__INSTRUCTIONS TO FOLLOW__
Determine how many lines of the listing contain the word "category". The reply is that number alone.

__GIVEN ENTRIES__
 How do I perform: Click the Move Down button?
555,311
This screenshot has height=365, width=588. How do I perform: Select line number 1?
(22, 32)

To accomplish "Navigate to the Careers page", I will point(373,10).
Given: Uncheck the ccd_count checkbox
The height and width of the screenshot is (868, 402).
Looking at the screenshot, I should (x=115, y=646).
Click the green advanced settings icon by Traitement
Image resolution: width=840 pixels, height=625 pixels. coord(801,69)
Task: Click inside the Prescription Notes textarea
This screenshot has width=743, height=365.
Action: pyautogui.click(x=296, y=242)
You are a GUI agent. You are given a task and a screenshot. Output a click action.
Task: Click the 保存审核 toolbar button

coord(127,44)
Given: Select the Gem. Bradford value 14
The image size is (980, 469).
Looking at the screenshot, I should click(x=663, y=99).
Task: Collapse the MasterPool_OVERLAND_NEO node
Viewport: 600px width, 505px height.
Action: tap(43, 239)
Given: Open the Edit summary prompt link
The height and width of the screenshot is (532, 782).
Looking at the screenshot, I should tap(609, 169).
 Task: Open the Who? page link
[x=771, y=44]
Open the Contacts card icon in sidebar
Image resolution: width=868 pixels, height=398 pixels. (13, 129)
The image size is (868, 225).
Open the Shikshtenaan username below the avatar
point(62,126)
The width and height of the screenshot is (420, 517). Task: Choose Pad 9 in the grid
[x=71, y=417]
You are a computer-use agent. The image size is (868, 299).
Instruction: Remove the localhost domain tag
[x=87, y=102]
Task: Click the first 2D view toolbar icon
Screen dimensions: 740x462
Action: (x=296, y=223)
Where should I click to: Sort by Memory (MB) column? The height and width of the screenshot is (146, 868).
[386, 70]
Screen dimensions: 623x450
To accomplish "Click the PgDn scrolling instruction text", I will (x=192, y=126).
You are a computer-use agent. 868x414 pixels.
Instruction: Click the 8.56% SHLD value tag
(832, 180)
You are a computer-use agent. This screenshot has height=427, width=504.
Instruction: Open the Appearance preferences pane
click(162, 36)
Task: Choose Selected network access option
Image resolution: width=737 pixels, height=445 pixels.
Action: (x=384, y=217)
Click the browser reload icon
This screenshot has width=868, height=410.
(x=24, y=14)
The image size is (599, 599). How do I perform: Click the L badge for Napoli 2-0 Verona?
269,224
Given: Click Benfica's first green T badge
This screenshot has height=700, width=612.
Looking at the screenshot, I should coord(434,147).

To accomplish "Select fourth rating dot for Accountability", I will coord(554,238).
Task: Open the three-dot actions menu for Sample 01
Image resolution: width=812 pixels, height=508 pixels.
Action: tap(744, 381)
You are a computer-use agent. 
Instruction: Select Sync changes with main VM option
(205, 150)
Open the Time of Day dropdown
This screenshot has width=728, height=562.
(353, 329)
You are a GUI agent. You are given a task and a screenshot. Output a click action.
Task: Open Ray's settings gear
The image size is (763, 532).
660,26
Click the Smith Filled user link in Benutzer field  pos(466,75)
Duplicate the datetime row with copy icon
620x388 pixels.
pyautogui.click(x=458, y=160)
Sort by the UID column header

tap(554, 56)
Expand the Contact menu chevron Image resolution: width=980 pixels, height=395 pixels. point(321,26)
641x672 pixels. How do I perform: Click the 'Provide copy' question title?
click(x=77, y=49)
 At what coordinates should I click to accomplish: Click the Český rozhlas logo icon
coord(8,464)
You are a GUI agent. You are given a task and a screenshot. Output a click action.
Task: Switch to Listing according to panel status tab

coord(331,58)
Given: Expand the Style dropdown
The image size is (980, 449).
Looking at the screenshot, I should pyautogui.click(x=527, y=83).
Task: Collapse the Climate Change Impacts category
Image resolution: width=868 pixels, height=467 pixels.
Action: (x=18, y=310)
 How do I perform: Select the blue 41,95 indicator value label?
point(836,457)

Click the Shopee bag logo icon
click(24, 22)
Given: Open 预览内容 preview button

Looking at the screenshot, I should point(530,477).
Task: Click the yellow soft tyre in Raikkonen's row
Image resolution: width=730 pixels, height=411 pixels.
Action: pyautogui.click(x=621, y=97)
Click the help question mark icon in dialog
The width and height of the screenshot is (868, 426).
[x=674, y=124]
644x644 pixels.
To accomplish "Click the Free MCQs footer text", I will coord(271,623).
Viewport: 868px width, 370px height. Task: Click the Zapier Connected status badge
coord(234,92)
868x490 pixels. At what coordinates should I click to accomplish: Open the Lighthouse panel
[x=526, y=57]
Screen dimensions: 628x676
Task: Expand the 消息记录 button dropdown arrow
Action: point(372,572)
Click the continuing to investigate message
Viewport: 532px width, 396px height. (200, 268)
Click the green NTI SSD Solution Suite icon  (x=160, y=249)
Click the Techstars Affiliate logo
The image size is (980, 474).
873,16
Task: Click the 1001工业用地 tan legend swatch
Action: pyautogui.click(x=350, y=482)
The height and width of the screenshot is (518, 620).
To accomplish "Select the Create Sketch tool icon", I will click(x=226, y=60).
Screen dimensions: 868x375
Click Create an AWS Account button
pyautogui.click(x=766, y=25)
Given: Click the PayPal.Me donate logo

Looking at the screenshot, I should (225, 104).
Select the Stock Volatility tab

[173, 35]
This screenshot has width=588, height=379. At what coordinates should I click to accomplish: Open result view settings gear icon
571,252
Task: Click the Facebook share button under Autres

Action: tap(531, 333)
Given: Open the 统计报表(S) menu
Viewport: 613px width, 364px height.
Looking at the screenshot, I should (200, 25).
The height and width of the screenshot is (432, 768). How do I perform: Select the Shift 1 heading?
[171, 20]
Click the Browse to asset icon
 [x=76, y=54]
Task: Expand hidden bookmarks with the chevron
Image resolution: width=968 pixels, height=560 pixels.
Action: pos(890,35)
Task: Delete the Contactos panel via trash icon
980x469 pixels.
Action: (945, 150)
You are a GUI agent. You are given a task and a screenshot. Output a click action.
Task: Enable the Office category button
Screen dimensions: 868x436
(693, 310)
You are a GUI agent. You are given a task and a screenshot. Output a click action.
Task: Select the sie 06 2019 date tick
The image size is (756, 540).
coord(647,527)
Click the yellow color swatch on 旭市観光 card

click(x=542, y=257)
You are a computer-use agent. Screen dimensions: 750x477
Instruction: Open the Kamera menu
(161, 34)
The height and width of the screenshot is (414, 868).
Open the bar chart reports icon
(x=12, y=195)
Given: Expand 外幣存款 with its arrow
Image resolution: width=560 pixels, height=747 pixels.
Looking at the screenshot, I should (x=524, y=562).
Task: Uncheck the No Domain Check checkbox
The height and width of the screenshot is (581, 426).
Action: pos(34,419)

__ANSWER BOX__
2